### WHAT IS ASKED
Output the lines of the material below as a JSON list of strings, one string per line and blank lines omitted. Cover only the lines from the beginning of the material up to and including the line containing "This screenshot has height=1028, width=1918.".

══ DATA FOR PROCESSING ══

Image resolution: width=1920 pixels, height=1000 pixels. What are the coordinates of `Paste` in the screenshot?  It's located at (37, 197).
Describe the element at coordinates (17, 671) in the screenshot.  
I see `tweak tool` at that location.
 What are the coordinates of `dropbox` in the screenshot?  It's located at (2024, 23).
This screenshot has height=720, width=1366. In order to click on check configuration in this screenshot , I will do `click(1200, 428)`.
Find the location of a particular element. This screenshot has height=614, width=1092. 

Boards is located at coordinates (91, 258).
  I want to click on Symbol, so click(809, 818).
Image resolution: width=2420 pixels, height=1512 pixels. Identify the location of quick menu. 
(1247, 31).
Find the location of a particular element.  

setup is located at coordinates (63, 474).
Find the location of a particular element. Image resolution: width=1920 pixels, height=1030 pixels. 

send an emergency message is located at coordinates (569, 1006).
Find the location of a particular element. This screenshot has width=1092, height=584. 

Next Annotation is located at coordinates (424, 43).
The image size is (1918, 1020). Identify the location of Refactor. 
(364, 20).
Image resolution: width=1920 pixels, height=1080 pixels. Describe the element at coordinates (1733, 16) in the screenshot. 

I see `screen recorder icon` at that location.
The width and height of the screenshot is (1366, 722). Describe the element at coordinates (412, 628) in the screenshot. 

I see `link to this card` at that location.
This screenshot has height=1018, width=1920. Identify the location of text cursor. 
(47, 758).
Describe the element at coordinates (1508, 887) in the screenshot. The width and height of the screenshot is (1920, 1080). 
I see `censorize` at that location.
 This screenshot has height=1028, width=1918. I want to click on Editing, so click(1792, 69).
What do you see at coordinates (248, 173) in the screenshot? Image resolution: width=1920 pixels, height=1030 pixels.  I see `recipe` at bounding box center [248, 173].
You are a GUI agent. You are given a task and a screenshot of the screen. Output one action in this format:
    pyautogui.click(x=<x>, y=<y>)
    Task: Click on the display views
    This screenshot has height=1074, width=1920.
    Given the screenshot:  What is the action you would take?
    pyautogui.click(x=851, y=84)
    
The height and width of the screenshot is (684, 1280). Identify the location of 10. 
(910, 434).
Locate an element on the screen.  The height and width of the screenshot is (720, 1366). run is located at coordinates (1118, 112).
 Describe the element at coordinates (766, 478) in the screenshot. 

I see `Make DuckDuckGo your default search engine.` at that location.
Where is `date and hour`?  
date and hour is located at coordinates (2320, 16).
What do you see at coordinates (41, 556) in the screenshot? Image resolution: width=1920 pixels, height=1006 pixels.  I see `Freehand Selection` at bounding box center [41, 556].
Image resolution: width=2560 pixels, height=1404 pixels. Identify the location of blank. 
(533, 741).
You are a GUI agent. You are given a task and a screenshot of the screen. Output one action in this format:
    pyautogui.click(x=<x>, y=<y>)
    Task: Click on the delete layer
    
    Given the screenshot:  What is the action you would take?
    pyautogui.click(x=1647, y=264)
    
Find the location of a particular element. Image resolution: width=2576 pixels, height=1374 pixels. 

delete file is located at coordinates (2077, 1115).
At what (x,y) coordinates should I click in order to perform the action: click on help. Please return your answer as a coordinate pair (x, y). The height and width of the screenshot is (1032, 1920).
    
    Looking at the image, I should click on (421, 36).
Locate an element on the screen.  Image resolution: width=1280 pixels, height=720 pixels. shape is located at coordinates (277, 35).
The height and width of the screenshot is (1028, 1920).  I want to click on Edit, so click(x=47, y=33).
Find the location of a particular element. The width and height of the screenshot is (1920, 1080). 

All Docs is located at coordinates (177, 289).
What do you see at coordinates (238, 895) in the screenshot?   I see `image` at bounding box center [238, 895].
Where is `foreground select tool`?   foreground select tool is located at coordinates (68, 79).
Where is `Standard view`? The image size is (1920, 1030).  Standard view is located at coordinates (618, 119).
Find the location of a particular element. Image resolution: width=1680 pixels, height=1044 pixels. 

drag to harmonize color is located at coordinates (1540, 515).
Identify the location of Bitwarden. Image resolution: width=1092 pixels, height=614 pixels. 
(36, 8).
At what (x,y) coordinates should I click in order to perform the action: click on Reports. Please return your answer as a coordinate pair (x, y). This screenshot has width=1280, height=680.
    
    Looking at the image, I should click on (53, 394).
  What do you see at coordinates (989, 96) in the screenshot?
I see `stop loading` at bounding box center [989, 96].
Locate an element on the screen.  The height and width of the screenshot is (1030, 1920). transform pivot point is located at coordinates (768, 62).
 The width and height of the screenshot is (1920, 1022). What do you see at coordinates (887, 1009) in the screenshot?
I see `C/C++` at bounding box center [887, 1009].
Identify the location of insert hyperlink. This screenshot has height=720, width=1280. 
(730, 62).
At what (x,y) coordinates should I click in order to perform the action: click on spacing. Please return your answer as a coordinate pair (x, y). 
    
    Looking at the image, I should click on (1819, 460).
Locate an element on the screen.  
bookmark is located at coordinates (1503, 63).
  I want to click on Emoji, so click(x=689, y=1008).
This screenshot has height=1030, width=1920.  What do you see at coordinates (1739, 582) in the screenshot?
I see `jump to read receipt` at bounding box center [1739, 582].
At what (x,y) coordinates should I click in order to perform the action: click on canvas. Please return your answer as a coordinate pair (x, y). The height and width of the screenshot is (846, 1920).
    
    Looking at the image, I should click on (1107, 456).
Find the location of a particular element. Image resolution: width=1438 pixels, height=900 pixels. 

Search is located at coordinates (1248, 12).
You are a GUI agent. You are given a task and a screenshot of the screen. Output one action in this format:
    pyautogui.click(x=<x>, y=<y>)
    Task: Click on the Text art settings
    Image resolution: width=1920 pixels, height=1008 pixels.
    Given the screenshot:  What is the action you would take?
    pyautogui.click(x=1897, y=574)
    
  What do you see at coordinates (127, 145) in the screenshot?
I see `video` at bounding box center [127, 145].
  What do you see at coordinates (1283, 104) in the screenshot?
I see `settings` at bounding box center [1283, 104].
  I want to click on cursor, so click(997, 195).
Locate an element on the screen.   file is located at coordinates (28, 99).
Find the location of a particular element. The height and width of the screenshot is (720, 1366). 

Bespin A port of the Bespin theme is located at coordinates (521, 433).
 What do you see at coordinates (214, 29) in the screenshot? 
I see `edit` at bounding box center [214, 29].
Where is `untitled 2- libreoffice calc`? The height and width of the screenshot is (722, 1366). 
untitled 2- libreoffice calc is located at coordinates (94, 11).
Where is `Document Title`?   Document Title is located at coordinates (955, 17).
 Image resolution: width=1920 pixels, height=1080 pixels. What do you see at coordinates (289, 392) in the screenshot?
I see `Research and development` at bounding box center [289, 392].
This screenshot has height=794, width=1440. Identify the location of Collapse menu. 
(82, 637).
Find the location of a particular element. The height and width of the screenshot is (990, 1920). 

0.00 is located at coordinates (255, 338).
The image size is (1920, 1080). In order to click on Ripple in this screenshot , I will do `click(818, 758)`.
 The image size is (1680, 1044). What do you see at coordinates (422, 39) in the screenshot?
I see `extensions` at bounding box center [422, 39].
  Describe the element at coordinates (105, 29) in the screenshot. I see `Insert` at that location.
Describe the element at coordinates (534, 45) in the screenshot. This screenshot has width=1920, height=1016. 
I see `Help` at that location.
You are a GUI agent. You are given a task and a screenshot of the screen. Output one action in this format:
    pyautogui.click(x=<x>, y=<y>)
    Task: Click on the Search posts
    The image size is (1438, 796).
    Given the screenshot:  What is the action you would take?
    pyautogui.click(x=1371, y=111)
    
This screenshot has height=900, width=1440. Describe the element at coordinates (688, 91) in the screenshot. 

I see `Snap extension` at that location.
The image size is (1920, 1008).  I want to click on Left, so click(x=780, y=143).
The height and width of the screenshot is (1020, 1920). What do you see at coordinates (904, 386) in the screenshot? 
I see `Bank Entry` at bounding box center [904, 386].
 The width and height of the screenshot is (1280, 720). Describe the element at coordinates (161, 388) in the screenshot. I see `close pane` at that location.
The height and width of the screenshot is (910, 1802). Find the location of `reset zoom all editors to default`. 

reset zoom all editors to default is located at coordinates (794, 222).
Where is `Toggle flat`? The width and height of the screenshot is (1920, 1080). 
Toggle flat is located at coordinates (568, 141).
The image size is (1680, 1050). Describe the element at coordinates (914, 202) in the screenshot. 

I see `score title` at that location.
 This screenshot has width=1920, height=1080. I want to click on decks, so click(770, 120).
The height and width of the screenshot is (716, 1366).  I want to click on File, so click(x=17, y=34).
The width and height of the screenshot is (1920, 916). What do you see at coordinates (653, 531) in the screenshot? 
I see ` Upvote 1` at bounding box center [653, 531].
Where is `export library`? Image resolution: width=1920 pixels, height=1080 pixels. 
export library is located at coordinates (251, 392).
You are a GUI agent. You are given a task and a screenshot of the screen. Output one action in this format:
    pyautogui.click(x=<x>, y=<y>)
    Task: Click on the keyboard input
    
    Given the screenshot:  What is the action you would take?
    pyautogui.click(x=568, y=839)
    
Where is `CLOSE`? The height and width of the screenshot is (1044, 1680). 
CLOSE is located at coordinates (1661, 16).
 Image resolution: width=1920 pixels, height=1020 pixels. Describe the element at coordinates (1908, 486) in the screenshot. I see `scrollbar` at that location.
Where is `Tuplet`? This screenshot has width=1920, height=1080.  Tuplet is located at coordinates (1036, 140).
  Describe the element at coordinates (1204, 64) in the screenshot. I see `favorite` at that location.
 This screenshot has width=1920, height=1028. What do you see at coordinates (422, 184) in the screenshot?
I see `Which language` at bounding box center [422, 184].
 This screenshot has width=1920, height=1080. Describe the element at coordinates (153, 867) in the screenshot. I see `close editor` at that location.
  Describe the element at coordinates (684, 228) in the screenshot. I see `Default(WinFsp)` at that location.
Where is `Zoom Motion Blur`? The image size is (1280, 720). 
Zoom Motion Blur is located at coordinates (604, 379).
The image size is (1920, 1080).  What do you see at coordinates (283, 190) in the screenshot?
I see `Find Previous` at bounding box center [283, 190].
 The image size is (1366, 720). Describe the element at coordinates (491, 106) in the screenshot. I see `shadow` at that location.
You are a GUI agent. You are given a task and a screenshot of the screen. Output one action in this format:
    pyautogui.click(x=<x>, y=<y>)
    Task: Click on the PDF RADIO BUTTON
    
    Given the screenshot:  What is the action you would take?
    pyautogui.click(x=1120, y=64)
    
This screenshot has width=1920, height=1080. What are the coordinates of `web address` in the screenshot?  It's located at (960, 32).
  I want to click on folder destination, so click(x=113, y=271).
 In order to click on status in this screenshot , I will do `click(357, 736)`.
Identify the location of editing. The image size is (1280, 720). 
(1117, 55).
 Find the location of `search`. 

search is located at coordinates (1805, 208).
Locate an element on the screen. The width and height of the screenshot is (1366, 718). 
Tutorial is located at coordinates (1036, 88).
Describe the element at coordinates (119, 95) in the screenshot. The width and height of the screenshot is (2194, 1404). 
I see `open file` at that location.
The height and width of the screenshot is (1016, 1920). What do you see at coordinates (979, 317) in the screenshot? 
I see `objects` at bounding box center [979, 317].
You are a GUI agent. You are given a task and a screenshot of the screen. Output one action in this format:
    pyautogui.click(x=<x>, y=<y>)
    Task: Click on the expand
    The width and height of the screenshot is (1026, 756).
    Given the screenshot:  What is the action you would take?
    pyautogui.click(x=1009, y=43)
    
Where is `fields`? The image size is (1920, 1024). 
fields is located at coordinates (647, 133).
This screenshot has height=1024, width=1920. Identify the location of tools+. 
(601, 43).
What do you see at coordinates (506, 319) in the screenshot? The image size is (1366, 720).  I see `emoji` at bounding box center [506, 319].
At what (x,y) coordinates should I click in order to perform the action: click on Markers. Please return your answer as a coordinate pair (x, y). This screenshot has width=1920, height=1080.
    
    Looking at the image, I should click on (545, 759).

═══

### ANSWER IN FULL
[
  "Image resolution: width=1920 pixels, height=1000 pixels. What are the coordinates of `Paste` in the screenshot?  It's located at (37, 197).",
  "Describe the element at coordinates (17, 671) in the screenshot.  ",
  "I see `tweak tool` at that location.",
  " What are the coordinates of `dropbox` in the screenshot?  It's located at (2024, 23).",
  "This screenshot has height=720, width=1366. In order to click on check configuration in this screenshot , I will do `click(1200, 428)`.",
  "Find the location of a particular element. This screenshot has height=614, width=1092. ",
  "Boards is located at coordinates (91, 258).",
  "  I want to click on Symbol, so click(809, 818).",
  "Image resolution: width=2420 pixels, height=1512 pixels. Identify the location of quick menu. ",
  "(1247, 31).",
  "Find the location of a particular element.  ",
  "setup is located at coordinates (63, 474).",
  "Find the location of a particular element. Image resolution: width=1920 pixels, height=1030 pixels. ",
  "send an emergency message is located at coordinates (569, 1006).",
  "Find the location of a particular element. This screenshot has width=1092, height=584. ",
  "Next Annotation is located at coordinates (424, 43).",
  "The image size is (1918, 1020). Identify the location of Refactor. ",
  "(364, 20).",
  "Image resolution: width=1920 pixels, height=1080 pixels. Describe the element at coordinates (1733, 16) in the screenshot. ",
  "I see `screen recorder icon` at that location.",
  "The width and height of the screenshot is (1366, 722). Describe the element at coordinates (412, 628) in the screenshot. ",
  "I see `link to this card` at that location.",
  "This screenshot has height=1018, width=1920. Identify the location of text cursor. ",
  "(47, 758).",
  "Describe the element at coordinates (1508, 887) in the screenshot. The width and height of the screenshot is (1920, 1080). ",
  "I see `censorize` at that location.",
  " This screenshot has height=1028, width=1918. I want to click on Editing, so click(1792, 69)."
]